By the time we reached the end of the main hallway, the building was unrecognizable. Deafening screams bounced off the walls. A guard sat outside the doorway and eyed us with suspicion as we approached him. The entire room, including the ceiling and floor, had been painted royal blue. Dried and fresh feces hung from the mesh wire of each cage. The entire floor was flooded with urine. There were red blood spatters on the walls. An elderly Black man in the first cell gave me the most heartbreaking look of despair.
This practice is not exclusive to the McConnell Unit. At least two other Texas prisons, the Gib Lewis Unit and the John B. Connally Unit, have their own version of the dungeon.
A 2023 complaint to the Texas Department of Criminal Justice made by the Texas Civil Rights Project and Texas Prison Reform requested an investigation into the practice at the Gib Lewis Unit. The complaint alleged prisoners at Gib Lewis were being held in containment cages without the ability to lie down fully or access bathrooms. On multiple occasions, prisoners were forced to urinate in bottles and defecate in bags, or on the ground of the cages, with one prisoner claiming he endured this treatment for over a week.
TDCJ has been historically known as one of the most dehumanizing prison systems in the country, especially when it comes to its mental health care and solitary confinement policies. For decades, TDCJ administrators have resisted national trends on limiting the use of solitary confinement, specifically for mentally ill or suicidal individuals.

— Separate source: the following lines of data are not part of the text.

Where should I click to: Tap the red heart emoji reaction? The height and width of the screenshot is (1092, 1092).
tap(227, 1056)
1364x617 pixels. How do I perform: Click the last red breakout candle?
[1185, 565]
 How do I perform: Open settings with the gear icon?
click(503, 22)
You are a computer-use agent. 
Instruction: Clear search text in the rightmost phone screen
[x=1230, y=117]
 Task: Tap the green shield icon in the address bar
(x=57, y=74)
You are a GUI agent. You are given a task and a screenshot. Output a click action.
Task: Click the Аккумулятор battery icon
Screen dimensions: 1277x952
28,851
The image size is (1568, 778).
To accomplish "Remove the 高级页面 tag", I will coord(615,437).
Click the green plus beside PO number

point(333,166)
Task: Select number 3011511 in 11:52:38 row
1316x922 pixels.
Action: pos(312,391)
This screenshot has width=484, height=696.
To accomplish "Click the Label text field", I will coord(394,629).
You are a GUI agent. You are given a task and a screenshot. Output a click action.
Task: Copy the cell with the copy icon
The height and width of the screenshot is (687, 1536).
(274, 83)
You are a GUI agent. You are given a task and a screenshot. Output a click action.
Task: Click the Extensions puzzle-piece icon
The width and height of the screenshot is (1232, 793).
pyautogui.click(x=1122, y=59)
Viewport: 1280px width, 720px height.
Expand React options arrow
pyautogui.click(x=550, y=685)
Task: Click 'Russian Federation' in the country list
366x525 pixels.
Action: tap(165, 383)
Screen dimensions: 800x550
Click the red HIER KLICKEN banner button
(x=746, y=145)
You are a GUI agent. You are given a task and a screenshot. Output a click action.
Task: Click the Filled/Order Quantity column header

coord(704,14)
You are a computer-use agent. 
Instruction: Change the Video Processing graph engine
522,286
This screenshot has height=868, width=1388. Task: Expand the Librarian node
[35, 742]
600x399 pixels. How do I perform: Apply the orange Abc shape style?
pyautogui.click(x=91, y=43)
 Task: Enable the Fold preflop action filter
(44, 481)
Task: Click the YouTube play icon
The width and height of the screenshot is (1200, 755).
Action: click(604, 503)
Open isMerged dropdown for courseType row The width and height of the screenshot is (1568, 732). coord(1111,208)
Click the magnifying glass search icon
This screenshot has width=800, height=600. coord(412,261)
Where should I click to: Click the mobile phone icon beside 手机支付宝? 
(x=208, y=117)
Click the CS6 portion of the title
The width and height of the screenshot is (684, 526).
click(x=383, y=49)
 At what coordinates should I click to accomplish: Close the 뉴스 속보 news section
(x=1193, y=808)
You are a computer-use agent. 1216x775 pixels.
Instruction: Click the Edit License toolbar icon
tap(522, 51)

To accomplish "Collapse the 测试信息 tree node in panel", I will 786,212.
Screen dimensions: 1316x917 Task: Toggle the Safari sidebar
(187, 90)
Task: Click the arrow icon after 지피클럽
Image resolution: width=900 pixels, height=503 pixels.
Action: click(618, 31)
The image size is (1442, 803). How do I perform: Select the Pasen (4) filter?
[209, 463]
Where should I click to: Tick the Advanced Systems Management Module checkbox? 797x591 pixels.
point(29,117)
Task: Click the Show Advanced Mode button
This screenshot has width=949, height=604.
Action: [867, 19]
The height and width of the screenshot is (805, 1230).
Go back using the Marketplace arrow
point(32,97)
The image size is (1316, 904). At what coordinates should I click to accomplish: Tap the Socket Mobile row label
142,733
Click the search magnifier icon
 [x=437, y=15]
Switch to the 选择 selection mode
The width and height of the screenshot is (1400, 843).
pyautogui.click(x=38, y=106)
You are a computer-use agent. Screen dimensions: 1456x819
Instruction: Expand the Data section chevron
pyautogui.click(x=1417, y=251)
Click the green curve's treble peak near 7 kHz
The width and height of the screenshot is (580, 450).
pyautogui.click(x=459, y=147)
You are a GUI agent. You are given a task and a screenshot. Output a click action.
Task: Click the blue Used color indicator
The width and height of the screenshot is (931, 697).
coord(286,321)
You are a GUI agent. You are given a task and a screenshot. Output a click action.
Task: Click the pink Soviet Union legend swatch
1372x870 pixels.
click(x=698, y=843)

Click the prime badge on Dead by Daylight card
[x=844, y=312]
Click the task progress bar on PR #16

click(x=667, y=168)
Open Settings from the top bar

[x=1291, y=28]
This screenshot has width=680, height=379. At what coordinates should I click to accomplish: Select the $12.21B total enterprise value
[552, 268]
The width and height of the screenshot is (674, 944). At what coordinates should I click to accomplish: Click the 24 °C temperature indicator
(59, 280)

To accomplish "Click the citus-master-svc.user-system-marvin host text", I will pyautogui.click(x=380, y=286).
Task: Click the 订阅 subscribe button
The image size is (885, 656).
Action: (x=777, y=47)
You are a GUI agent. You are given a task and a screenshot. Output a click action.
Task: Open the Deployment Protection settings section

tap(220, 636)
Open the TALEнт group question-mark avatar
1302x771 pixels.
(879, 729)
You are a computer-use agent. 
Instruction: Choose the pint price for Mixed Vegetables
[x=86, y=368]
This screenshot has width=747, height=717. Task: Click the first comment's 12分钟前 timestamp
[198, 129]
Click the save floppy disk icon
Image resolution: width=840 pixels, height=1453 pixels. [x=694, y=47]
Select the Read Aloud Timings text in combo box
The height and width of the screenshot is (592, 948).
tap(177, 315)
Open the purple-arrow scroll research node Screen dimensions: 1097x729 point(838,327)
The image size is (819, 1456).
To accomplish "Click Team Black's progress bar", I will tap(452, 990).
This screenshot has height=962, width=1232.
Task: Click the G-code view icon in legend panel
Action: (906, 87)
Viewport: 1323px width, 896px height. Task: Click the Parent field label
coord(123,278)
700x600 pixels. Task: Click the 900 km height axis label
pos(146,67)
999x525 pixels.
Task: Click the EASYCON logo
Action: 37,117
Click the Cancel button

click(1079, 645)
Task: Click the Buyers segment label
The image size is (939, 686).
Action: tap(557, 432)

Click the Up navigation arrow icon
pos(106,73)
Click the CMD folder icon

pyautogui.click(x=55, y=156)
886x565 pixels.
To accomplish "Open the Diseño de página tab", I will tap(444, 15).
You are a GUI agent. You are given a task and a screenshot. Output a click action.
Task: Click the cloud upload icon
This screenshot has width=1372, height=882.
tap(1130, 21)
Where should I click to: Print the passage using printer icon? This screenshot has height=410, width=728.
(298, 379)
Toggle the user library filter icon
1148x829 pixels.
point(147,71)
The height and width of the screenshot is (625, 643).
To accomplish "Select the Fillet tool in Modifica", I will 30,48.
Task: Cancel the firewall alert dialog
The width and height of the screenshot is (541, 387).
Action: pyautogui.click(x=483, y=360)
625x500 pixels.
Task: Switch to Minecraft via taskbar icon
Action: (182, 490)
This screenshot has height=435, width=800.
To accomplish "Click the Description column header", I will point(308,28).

For example, in 2017 the state of New Jersey passed legislation expressly prohibiting the housing of “vulnerable populations in solitary confinement,” which included prisoners with a history of mental illness or those exhibiting recent conduct like self-mutilation. The same year, Colorado terminated its practice of housing mentally ill prisoners in solitary, and replaced it with deescalation tactics and psychiatric care. Several other states have followed suit and implemented similar provisions to ensure solitary confinement is not utilized for prisoners with serious mental illnesses.
However, Texas continues to place mentally ill prisoners in solitary confinement. In fact, the programs designed to “treat” mentally ill suicidal prisoners often involve psychologically crippling isolation. During the 23 months I spent in solitary confinement, I witnessed TDCJ staff disregard prisoners’ mental health. Few of us were given regular mental health evaluations. Countless requests for mental health treatment were denied or completely ignored. Mental health providers bullied prisoners placed in CDO asking for care.
It is no surprise that TDCJ has recorded 638 suicides since 2005, according to the Texas Justice Initiative, a watchdog group that monitors deaths in Texas prisons. Out of those 638 confirmed deaths, 85 percent (or 544 of them) were from hanging or strangulation.
In addition, there is a lack of transparency from the prison system regarding the regulations for suicidal prisoners. The Prison Policy Initiative requested the TDCJ provide the official policy regarding the treatment and housing requirements for suicidal prisoners for this story. The prison passed the request on to the Texas Medical Board, which rejected it, citing patient confidentiality. So the official policy is still unknown.
The TDCJ did not respond when contacted for a comment.
But for prisoners like Sam and Mike, and for the haunted souls I encountered in the dungeon, official policies hardly matter. What matters is the suffering they endure—day after day, hour after hour—in cages that would be deemed unfit for any animal, much less for highly vulnerable human beings.
This article was supported by a grant from the Ridgeway Reporting Project, managed by Solitary Watch with funding from the Vital Projects Fund.